- _JOB_
Rewrite the rows starting at the line that contains "Screen dimensions: 489x378 How do I perform: Click the label" and ending at the line that contains "coord(80,395)", substituting "title" for every "heading" and leaving all other text unchanged.

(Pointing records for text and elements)

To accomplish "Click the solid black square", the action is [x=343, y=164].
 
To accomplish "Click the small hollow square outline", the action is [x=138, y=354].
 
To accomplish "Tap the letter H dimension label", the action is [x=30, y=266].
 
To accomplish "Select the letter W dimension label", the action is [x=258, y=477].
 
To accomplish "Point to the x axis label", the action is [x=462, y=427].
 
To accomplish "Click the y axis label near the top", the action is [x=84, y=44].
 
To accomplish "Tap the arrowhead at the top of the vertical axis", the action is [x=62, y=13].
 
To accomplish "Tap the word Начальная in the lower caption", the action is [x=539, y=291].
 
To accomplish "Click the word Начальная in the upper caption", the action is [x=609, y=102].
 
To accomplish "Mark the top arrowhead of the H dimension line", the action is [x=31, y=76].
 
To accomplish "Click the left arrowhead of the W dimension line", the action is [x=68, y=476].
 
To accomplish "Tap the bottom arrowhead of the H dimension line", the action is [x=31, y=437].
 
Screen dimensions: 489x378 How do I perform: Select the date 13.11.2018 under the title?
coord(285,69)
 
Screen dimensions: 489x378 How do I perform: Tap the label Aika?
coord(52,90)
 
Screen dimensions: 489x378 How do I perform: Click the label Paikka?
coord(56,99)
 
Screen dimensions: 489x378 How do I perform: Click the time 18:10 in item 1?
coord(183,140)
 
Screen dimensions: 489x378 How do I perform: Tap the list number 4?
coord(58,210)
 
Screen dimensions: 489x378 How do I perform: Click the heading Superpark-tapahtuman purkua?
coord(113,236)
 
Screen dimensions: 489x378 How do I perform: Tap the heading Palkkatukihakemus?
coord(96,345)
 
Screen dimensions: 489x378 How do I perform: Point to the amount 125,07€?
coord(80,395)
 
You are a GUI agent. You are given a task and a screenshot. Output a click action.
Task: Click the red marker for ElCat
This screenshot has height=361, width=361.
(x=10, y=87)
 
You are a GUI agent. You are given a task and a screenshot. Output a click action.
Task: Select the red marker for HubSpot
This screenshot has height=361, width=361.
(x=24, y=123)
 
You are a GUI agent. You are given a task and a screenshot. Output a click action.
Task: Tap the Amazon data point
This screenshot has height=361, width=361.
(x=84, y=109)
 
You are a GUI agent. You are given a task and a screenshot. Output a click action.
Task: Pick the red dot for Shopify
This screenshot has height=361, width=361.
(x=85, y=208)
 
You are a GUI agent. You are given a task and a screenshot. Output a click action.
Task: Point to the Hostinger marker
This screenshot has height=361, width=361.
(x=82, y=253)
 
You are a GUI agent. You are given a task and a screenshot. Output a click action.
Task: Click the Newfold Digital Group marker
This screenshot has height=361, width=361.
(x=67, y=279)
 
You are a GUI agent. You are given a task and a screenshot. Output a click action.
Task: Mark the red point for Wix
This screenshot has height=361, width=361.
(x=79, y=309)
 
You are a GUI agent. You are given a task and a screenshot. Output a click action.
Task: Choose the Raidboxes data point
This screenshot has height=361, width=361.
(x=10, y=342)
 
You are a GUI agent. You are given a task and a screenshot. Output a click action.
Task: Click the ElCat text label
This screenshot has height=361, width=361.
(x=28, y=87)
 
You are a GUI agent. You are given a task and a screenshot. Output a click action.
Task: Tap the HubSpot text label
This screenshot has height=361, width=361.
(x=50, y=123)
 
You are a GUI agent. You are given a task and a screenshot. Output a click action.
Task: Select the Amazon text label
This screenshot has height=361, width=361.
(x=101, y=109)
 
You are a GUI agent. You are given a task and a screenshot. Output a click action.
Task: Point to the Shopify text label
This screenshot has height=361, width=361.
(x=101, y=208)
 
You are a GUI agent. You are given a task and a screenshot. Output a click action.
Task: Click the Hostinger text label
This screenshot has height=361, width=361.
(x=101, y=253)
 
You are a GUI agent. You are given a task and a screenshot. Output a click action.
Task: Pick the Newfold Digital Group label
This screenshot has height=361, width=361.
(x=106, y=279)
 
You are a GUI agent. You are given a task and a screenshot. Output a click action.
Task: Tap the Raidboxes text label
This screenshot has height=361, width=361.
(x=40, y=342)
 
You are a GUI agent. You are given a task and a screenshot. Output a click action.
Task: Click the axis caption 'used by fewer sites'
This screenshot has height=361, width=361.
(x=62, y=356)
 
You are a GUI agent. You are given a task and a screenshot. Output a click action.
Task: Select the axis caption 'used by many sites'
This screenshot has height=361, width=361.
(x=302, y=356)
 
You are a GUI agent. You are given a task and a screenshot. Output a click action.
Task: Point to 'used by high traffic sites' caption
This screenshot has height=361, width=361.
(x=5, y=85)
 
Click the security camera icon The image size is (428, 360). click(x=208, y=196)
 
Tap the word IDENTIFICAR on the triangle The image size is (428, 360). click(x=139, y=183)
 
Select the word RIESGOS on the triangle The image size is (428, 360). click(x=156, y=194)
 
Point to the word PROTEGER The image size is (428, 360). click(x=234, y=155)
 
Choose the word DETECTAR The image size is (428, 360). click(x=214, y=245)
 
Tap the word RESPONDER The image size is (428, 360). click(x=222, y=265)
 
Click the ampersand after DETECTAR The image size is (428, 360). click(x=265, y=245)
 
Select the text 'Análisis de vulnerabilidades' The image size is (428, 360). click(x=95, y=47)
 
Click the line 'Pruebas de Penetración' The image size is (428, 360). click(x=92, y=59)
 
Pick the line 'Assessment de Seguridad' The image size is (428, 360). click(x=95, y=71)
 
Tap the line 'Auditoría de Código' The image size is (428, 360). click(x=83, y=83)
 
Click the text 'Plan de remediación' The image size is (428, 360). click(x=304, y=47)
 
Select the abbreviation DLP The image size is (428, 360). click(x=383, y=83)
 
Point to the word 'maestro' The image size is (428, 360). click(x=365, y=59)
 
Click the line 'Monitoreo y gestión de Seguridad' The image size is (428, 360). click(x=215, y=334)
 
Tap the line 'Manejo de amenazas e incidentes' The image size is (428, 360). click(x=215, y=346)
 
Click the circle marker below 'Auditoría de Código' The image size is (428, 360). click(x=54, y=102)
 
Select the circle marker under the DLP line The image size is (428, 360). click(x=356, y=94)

- _REPLY TO THE EXERCISE_
Screen dimensions: 489x378 How do I perform: Click the label Paikka?
coord(56,99)
 
Screen dimensions: 489x378 How do I perform: Click the time 18:10 in item 1?
coord(183,140)
 
Screen dimensions: 489x378 How do I perform: Tap the list number 4?
coord(58,210)
 
Screen dimensions: 489x378 How do I perform: Click the title Superpark-tapahtuman purkua?
coord(113,236)
 
Screen dimensions: 489x378 How do I perform: Tap the title Palkkatukihakemus?
coord(96,345)
 
Screen dimensions: 489x378 How do I perform: Point to the amount 125,07€?
coord(80,395)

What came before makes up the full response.